_Soal A_
Menurut berita tentang Pemilu 2024 ini, apa alasan sebuah pemungutan suara harus diulang?
_Soal B_
Teruskan berita tentang Pemilu 2024 ini mulai dari kalimat sesudah kalimat terakhirnya.

_Blok Teks_
Tito Tegaskan Tak Ada Kecurangan Terstruktur di Pemilu 2024
Menurut Tito, hanya kesalahan-kesalahan input data
Follow IDN Times untuk mendapatkan informasi terkini. Klik untuk follow WhatsApp Channel & Google News
Jakarta, IDN Times - Menteri Dalam Negeri Tito Karnavian mengklaim tidak ada desain kecurangan yang bersifat terstruktur, sistematis, dan masif, dalam pemilu 2024. Namun, dia tak menampik ada sejumlah kekurangan dalam penyelenggaraan Pemilu, salah satunya konflik di Papua.
"Jadi, gak akan mungkin sempurna (pemilu 2024). Ya, ada kekurangan di sana-sini. Yang penting tidak ada desain terstruktur, sistematis dan masif. Yang ada mungkin kesalahan-kesalahan input atau diulangi (pemungutan suaranya)," ujar Tito di Jakarta pada Rabu (21/2/2024).
Dia menyatakan bila ada pemungutan suara yang harus diulang bukan karena praktik curang. Tetapi, hal itu lantaran ada surat suara sobek dan cacat.
"Itu boleh untuk diulangi (pemungutan suaranya)," kata dia.
Mantan Kapolri itu mendorong seandainya ada Paslon yang keberatan dengan penetapan hasil Pemilu, bisa menempuh jalur yang disediakan. Mulai dari Bawaslu, Dewan Kehormatan Penyelenggara Pemilu (DKPP) hingga Mahkamah Konstitusi (MK).
"Jadi, jalur-jalur resmi itu saya kira bisa dimanfaatkan," tutur Tito.
1. Pemilu di Indonesia adalah pesta demokrasi satu hari terbesar sedunia
Tito meminta pengertian dari publik lantaran pemilu yang dihelat di Indonesia pada 14 Februari 2024 lalu adalah pesta demokrasi satu hari terbesar sedunia. Di negara lain, kata Tito, pemungutan suara tidak dilakukan serentak dalam satu hari.

_Cuplikan Data_

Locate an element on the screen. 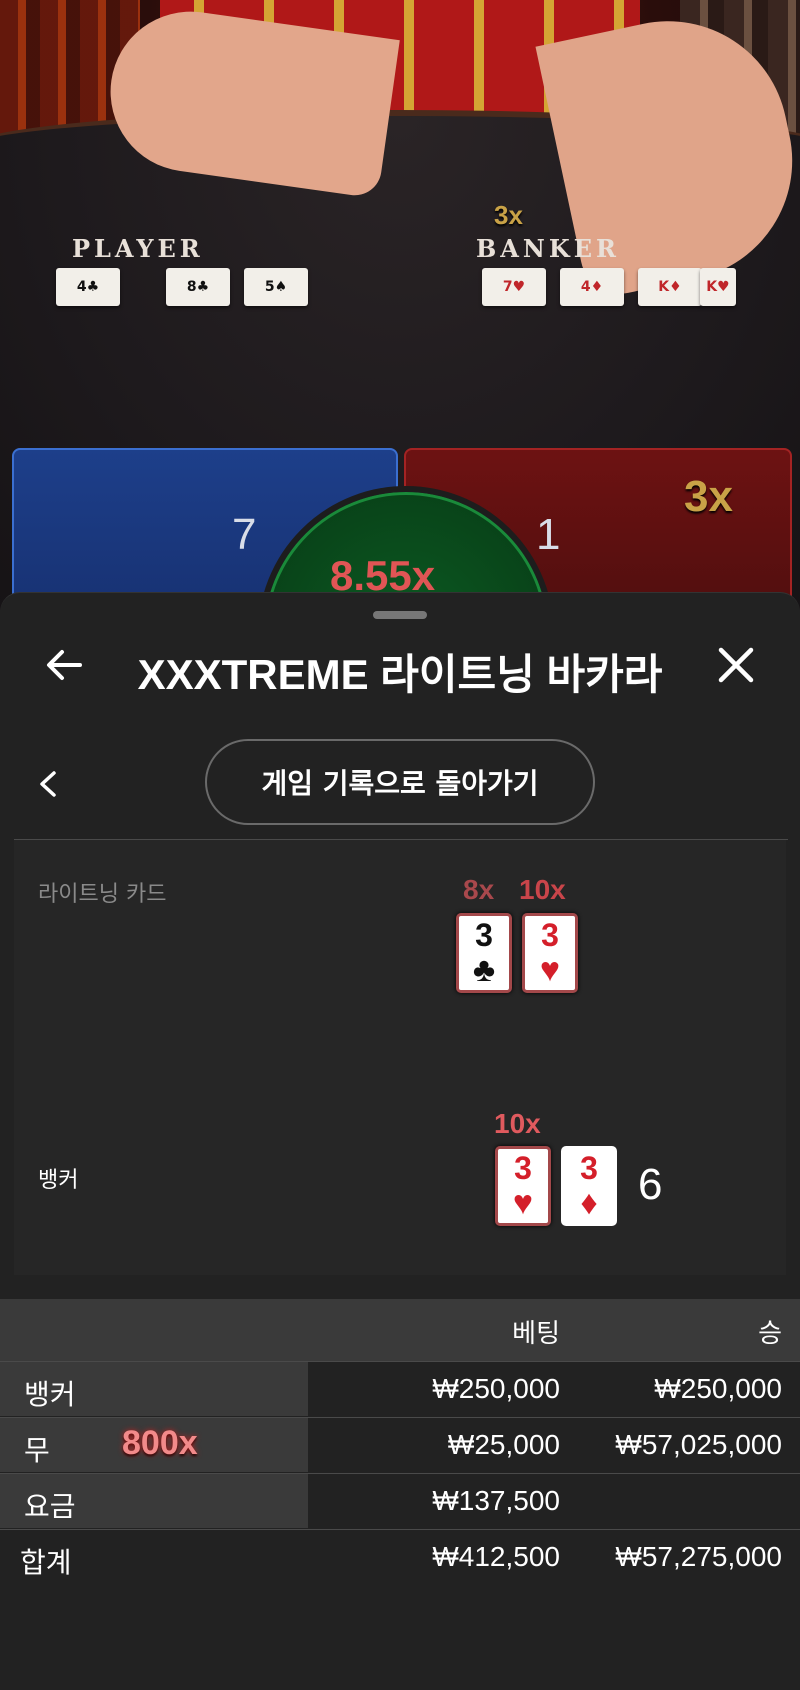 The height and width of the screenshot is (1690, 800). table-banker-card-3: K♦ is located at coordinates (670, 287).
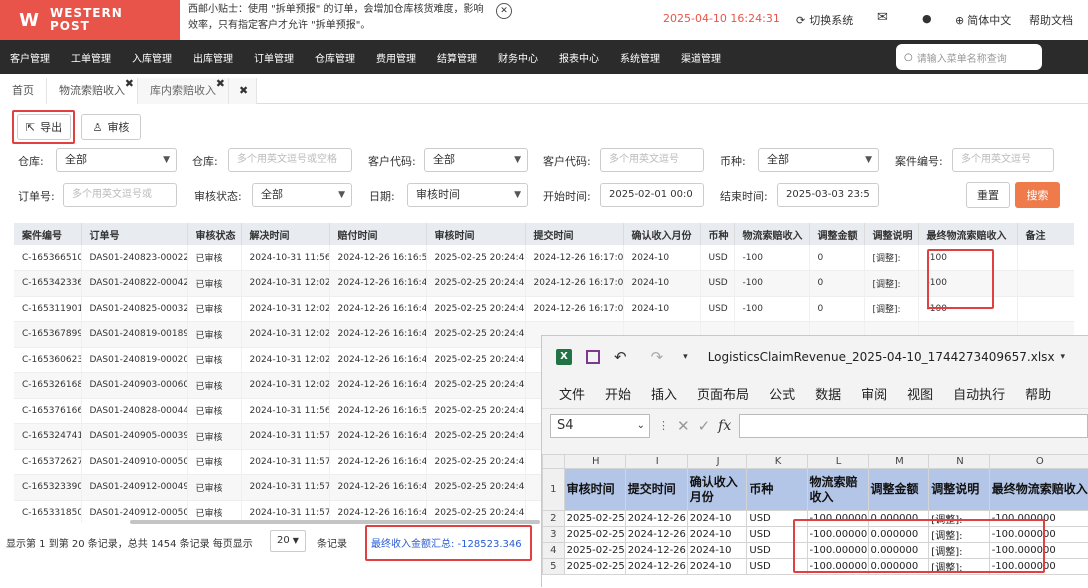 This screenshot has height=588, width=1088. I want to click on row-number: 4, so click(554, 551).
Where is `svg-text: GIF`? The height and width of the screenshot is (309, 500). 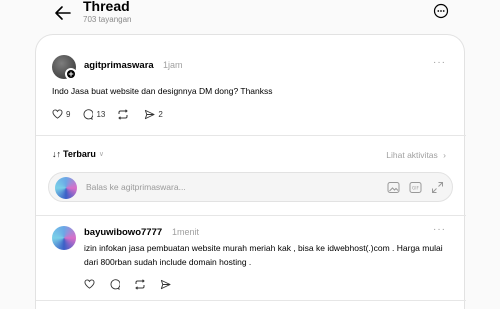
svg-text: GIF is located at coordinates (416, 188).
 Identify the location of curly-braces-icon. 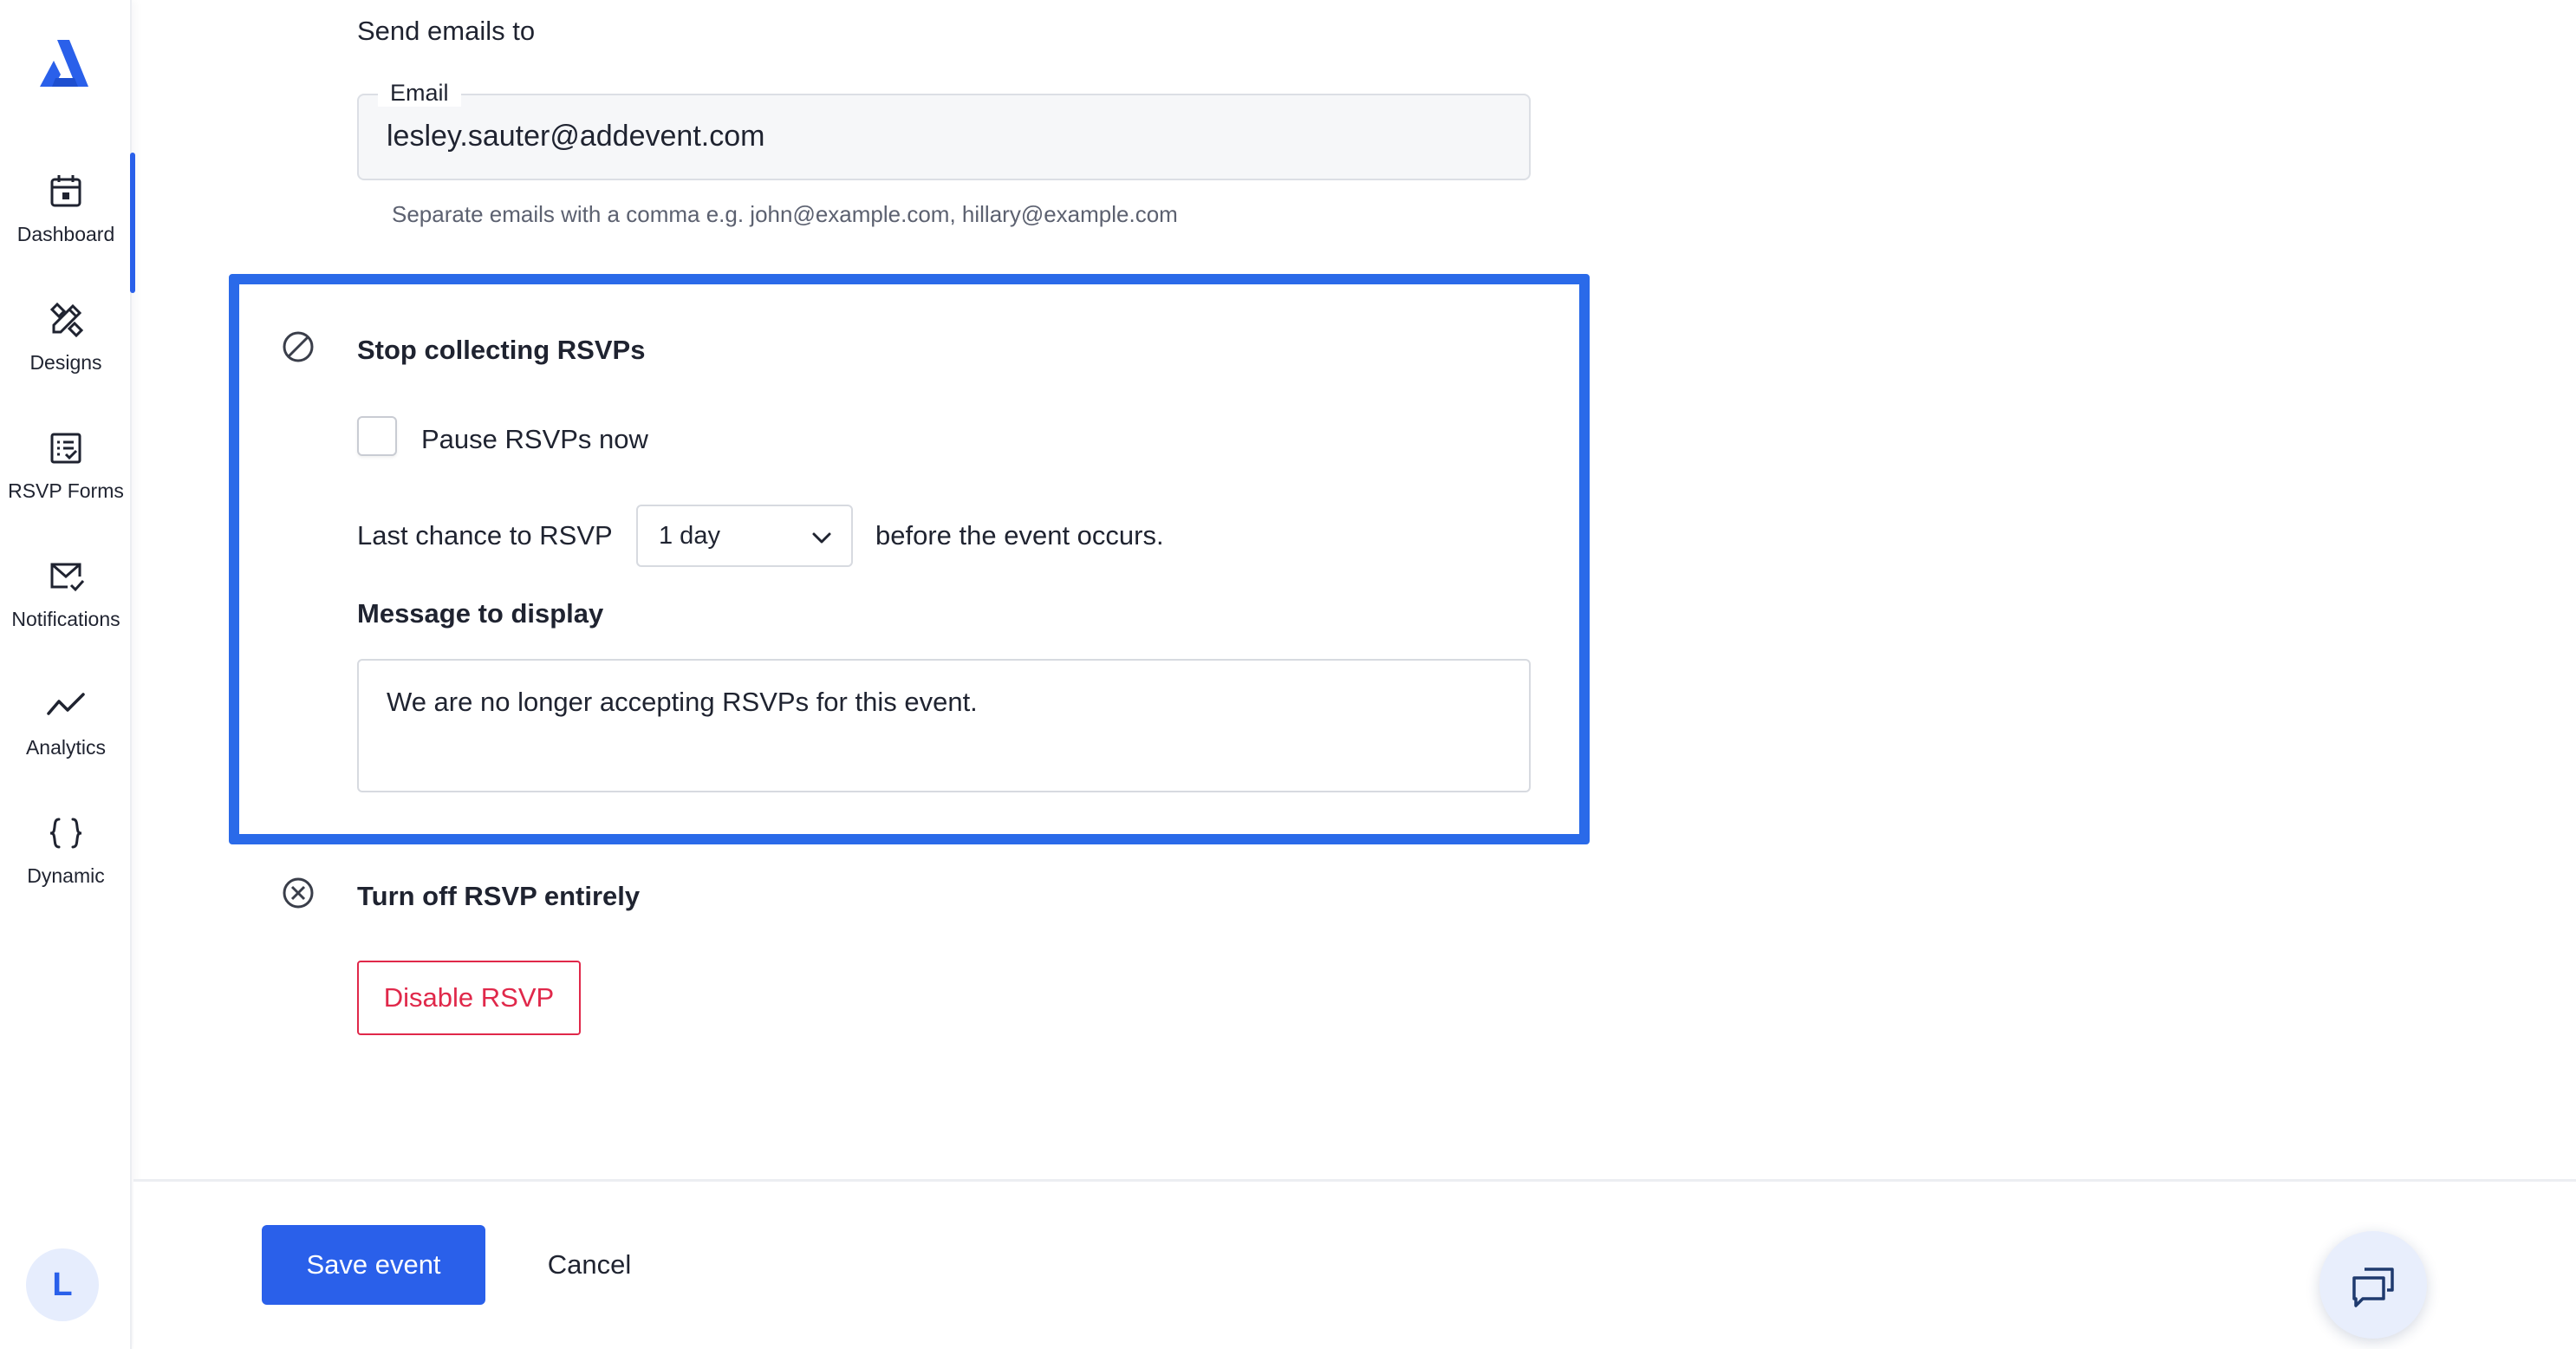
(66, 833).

---

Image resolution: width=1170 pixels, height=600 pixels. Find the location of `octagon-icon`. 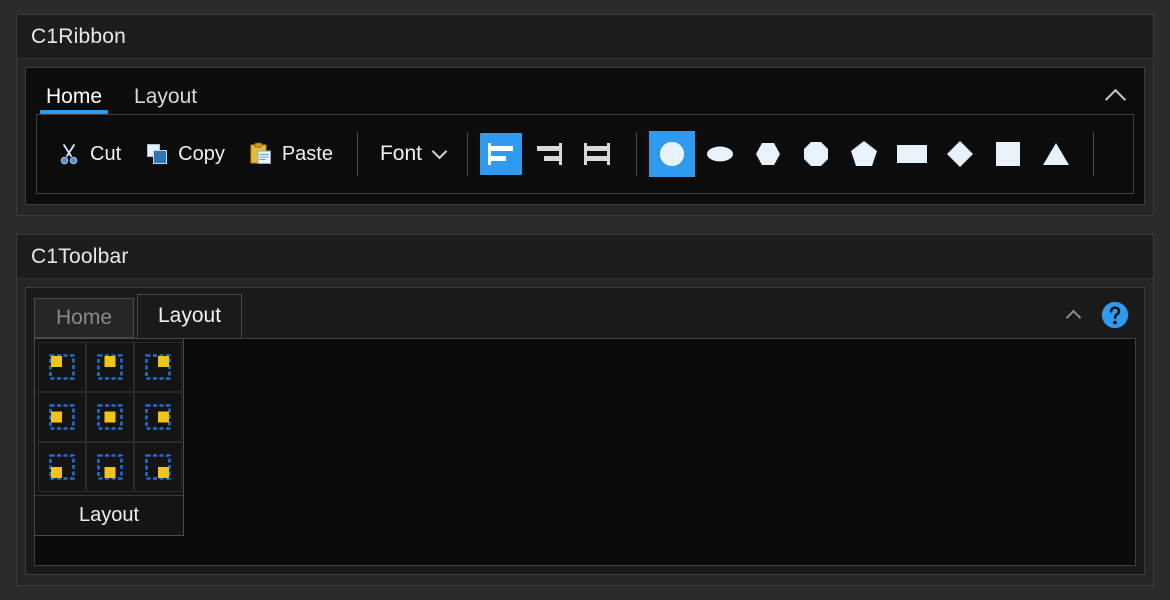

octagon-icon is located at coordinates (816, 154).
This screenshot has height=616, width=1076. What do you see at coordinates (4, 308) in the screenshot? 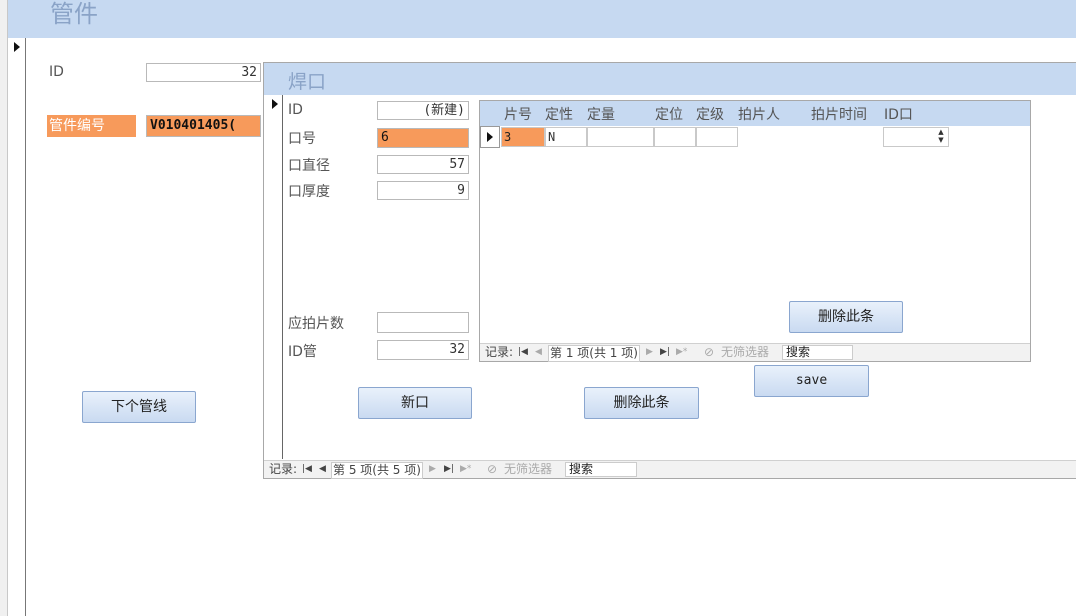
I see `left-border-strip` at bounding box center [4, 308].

_Jawaban A_
Surat suaranya sobek dan cacat.

_Jawaban B_
"Sebanyak 200 juta lebih (pemilih menggunakan hak suara) dalam satu hari yang sama. China gak memiliki election karena kan mereka hanya ada satu partai, sosialis. India yang (negara demokrasi) nomor dua terbesar itu hampir dua bulan prosesnya. Itu dilakukan per negara bagian. Amerika Serikat juga per negara bagian, berturut-turut beberapa bulan. Sedangkan, kalau kita kan hanya one day (pemungutan suara)," ujar Tito.
Belum lagi, Pemilu yang digelar bukan hanya untuk memilih Presiden dan Wakil Presiden. Tapi juga anggota parlemen di tingkat nasional hingga Dewan Perwakilan Daerah (DPD).
"Bahkan, memobilisasi orang untuk ke TPS untuk memilih, termasuk hampir delapan juta petugas KPPS, itu pun tidak mudah," kata Tito.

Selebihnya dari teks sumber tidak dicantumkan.